Quantum Chemical Method¶
Dictionary: method
The employed quantum chemical method is set in the calculator dictionary. Available methods are Hartree-Fock (‘HF’), Density Functional Theory (‘DFT’), Density Functional Tight Binding (‘DFTB’) and Møller–Plesset perturbation theory 2nd order (MP2). To perform a MP2 (Møller–Plesset perturbation theory) calculation choose HF as a method and set ‘mp2’ to True. Extended Hückel (‘HÜCKEL’) can be used as a calculator, but is primarilly used for the initial guess.
>>> ('calculator', {
'method' : 'HF',
'unrestricted' : 2,
'charge' : 0,
'multiplicity' : 0,
'mp2' : False,
})
If unrestricted is set to 2, the program detects automatically if a restricted or unrestricted calculation is run. This can be overridden by setting it to True or False. If the multiplicity is set to 0 it will also be auto-detected.
Warning
The Information below is outdated. All input parameters are organizend in dictionaries!
Orthogonalization¶
Varibale: orth
- symmetric: Symmetric Orthogonalization
- canonical: Canonical Orthogonalization
- cholesky : Cholesky Orthogonalization
>>> orth='cholesky'
Output Handling¶
Variable: txt
This determines where to write the output to. If a ‘-‘ is specified all output is written to the screen (stdout). If a string is given it is written to a file whit the string as a filename.
>>> txt='H2_STO-3G_cints.out',
Orbitals¶
Dictionary: orbitals
Molecular and crystalline orbitals can be written in several formats.
- printorbitals: True/False
- store: True/False
- filename
- fileformat: gabedit, moldn, text
>>> orbitals = {'printorbitals' : True,
'store' : True,
'filename' : 'HX_STO-3G_cints.gab',
'fileformat' : 'gabedit',
},
Parallel Calculations¶
Variable: parallel
Dictionary: paropts
Set the boolean variable parallel to True for parallel calculation. There is a dictionary for options to control the
Printing Options¶
Variable: printlevel
The default value is 2 (‘medium’).
- 0 or ‘quiet’: No output at all.
- 1 or ‘low’: Minimum output.
- 2 or ‘medium’: Normal print.
- 3 or ‘high’: Detailed output.
- 4 or ‘very high’: Print almost everything.

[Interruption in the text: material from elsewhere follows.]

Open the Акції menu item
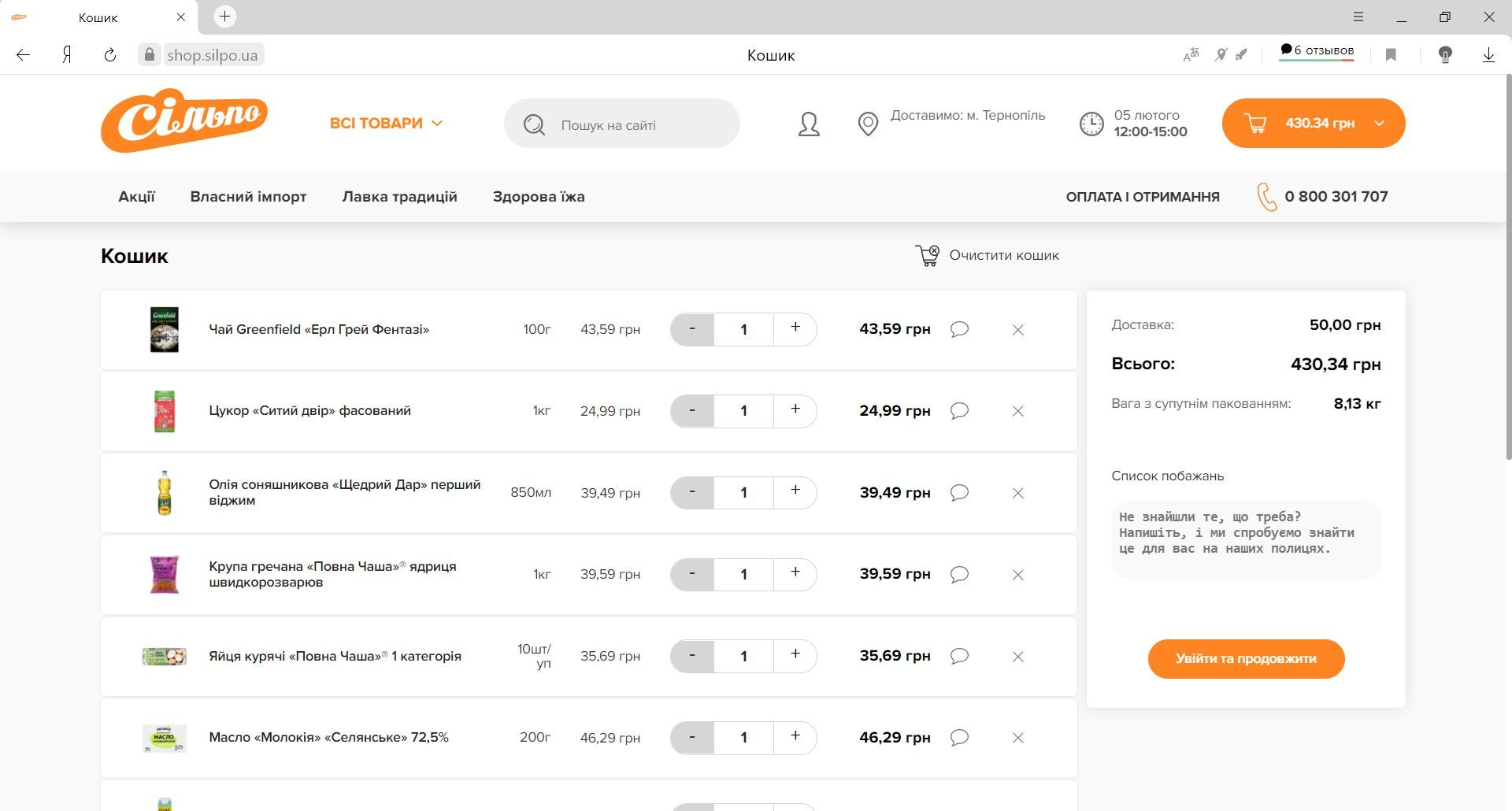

- 5 or ‘debug’: This is used for debugging purposes only.
>>> printlevel='medium',
SCF¶
Dictionary: scf
This dictionary controls the Self Consistent Field procedure.
guess: Controls the method used to generate the Density matrix guess
- hcore: Density matrix is chosen as a zero matrix.
- datom: Density matrix is calculated from atomic densities.
- huckel: Density matrix is calculated using the Extended Huckel method. Available only for restricted calculations.
- identity: for debugging purposes, the Density matrix is choosen as an Identity matrix.
- ‘scf’, {‘energy’ : 1.0e-8,
- ‘density’: 1.0e-6, ‘diis’ : False, ‘ioscf’ : False, ‘direct’ : False, ‘maxiter’: 50,}
Units¶
Dictionary: units
The program internally uses Atomic Units (AU). This means that all atomic coordinates and the cell vectors are in Bohr and energies are in Hartree. Nevertheless the program expects the cartesian coordinates and cell vectors in the input to be in Angstrom since this is a more commonly used unit by physicists and chemists. This can be changed via the keywords in the dictionary units.
length: Can either be ‘Angstrom’ or ‘Bohr’. Angstrom is default.
energy Can be ‘Hartree’ or ‘eV’ (electron volt). Hartree is default.
Example:
>>> units = {'energy' : 'Hartree',
'length' : 'Angstrom'},
HTML¶
Dictionary: html
Variables: position, open
The program can produce an html output if you set the variable position to a string value that represent the directory where to put the html and other files produced by the calculation.
For example:
"html" : {"position": "/home/user/reports/report1" }
will create the directory report1 and put in there the html file (plus stylesheets and scripts) produced.
The open parameter if set to True will open the web browser to the newly-created report.